Swantje Niemann • 30. Oktober 2021
Dünen unter einem rötlichen Sonnenuntergang

Ich wollte Frank Herberts „Dune“ schon seit einer Weile lesen und dieses Jahr hat mir der Film den Stupser gegeben, den ich brauchte, um das endlich zu machen. Und ich bin tatsächlich sehr froh darüber, denn es handelt sich um ein Buch, das nicht perfekt ist, aber seinen Status als Science-Fiction-Klassiker dennoch verdient hat. 

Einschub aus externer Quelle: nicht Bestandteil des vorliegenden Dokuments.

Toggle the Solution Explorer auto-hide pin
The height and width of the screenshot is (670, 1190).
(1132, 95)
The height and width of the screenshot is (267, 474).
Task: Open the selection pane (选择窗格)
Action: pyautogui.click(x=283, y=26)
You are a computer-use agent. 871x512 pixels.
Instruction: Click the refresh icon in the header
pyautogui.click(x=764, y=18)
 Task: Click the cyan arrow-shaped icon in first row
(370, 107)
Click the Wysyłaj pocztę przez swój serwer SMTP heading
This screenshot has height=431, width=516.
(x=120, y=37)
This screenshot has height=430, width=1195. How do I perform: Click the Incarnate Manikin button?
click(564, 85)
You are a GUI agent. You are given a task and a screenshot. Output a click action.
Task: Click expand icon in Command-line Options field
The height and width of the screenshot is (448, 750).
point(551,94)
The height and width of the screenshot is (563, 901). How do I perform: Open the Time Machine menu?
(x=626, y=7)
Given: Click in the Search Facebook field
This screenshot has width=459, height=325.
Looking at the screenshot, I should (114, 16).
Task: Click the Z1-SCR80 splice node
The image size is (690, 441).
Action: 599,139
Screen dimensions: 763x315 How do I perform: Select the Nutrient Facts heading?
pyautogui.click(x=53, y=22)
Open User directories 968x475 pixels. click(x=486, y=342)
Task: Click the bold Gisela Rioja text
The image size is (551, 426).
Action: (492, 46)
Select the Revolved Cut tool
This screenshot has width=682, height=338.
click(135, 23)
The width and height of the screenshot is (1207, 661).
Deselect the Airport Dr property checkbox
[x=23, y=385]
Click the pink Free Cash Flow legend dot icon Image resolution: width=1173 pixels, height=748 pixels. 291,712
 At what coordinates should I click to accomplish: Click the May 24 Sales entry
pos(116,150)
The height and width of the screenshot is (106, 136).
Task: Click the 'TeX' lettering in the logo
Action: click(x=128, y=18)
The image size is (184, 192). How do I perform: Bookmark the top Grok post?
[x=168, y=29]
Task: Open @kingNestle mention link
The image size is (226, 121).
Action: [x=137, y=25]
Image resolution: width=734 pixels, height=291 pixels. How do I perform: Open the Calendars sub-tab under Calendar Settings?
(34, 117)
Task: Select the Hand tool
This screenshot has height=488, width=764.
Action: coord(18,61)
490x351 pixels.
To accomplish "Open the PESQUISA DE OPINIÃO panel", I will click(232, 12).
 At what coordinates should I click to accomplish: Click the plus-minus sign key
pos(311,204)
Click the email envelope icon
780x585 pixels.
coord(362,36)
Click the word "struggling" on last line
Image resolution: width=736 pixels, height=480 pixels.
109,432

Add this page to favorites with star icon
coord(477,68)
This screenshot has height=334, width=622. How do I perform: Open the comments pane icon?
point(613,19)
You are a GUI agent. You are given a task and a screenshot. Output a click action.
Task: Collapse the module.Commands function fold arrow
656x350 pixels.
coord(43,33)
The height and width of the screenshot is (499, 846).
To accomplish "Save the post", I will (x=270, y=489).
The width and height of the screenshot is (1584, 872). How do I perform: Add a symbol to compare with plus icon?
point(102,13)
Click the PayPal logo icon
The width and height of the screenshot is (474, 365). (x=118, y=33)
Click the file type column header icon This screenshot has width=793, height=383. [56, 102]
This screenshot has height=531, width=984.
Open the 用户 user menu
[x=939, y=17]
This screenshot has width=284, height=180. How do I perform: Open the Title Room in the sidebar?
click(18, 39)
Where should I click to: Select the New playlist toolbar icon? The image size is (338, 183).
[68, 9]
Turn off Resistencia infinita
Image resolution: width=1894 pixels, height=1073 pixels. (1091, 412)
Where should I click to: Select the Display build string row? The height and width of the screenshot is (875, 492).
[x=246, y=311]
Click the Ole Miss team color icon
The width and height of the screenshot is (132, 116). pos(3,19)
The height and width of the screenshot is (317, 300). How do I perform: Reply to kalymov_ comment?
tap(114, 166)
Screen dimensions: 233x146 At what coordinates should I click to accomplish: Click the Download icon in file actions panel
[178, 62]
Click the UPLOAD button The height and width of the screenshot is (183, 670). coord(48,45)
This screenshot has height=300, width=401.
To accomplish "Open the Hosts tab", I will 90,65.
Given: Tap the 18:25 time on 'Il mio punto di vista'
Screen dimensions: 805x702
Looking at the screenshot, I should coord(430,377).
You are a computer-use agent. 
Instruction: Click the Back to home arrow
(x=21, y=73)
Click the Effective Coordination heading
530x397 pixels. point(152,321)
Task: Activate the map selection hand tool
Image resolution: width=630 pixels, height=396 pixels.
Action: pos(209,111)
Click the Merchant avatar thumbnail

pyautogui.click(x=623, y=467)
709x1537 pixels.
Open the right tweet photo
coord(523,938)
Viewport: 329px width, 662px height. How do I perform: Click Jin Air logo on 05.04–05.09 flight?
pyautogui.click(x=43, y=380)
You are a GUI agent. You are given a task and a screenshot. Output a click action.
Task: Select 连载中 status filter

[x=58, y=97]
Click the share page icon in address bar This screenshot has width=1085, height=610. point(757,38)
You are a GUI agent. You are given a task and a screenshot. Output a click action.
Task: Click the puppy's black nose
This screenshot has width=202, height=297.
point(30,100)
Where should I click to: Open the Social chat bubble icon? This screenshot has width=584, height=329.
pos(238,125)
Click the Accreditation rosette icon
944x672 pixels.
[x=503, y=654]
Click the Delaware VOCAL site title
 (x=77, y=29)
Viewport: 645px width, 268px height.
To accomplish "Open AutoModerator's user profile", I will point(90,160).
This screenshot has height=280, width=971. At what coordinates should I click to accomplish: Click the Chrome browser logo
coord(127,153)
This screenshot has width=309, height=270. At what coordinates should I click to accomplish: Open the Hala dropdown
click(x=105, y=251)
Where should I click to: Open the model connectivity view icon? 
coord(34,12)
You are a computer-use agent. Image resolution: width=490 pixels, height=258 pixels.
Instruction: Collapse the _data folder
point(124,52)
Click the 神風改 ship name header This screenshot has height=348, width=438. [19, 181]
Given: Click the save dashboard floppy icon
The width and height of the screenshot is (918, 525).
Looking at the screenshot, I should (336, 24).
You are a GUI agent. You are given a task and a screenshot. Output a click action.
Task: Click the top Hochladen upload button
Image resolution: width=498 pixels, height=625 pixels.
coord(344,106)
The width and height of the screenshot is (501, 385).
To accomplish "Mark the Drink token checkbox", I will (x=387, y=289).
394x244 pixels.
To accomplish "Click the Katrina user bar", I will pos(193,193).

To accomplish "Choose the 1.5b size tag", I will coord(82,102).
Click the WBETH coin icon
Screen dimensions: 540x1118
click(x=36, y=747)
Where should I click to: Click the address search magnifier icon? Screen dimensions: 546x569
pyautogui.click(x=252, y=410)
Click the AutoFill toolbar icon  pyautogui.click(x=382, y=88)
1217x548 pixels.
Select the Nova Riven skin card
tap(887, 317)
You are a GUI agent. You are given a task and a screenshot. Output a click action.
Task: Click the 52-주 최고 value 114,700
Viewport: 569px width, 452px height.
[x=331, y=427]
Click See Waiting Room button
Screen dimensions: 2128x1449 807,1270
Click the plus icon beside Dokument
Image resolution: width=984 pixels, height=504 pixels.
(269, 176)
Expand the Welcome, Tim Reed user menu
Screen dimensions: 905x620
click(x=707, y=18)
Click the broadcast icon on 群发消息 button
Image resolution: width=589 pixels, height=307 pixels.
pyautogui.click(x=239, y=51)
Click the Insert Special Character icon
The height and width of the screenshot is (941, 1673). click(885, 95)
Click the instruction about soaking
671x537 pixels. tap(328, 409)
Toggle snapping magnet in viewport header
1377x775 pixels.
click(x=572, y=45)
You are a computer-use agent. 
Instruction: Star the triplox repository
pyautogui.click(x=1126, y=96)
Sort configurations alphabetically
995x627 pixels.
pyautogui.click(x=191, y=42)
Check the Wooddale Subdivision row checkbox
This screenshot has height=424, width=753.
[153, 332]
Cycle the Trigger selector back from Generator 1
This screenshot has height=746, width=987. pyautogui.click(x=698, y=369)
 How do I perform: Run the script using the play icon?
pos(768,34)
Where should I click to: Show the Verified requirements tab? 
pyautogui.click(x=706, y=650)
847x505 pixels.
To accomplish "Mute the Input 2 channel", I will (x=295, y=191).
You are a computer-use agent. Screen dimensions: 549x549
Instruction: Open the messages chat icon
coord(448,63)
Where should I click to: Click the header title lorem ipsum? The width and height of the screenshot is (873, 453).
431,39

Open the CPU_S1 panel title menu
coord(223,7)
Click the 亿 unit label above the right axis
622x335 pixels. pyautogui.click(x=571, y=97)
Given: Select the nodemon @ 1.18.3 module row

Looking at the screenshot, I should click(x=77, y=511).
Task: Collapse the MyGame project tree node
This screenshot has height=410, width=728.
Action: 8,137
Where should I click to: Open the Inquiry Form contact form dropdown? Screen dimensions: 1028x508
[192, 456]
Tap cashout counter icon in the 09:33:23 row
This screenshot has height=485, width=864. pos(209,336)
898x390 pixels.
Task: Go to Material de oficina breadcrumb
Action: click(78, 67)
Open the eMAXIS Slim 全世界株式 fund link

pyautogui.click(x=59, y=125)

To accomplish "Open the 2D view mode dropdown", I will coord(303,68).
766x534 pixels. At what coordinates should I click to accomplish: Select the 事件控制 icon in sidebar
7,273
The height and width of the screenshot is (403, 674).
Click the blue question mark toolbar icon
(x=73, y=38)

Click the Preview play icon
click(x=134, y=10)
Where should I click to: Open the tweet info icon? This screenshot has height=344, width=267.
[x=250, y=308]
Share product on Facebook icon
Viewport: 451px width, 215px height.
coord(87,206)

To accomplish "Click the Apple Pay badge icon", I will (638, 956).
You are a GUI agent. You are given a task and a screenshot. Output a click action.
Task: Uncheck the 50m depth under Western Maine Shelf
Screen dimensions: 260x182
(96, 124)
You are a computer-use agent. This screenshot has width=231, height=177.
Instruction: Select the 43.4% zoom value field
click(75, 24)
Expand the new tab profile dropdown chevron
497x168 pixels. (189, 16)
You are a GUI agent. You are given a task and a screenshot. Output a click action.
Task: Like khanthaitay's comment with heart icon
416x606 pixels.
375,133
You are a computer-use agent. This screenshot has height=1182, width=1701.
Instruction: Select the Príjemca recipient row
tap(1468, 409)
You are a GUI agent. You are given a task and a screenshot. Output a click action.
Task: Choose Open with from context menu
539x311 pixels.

Worum geht es? Auf dem Planeten Arrakis wird „Spice“ abgebaut, eine psychoaktive Substanz, die u.a. eine entscheidende Rolle für die Raumfahrt spielt. Aktuell wird der Planet von dem Adelshaus Harkonnen kontrolliert, aber das ist nicht mehr lange der Fall: Der Gott-Kaiser übergibt den Planeten dem konkurrierenden Haus Atreides – nur um dann insgeheim die Harkonnens bei einem Angriff auf ihre Nachfolger zu unterstützen, denn der wachsende Einfluss von Haus Atreides war ihm seit einer Weile ein Dorn im Auge.

Jedoch überleben die Gefährtin des Fürsten, Lady Jessica, und ihr Sohn Paul die Attacke. In der Wüste Arrakis finden sie so einige Geheimnisse und in den nomadischen Fremen, die ihre Lebensweise perfekt an den Planeten angepasst haben, auch Verbündete. Paul, der unter dem Einfluss von Spice eine beängstigende Vision seiner Zukunft gesehen hat, hat einen ehrgeizigen Plan, um den Einfluss der Harkonnens und des Kaisers, der seine Familie verraten hat, zu brechen.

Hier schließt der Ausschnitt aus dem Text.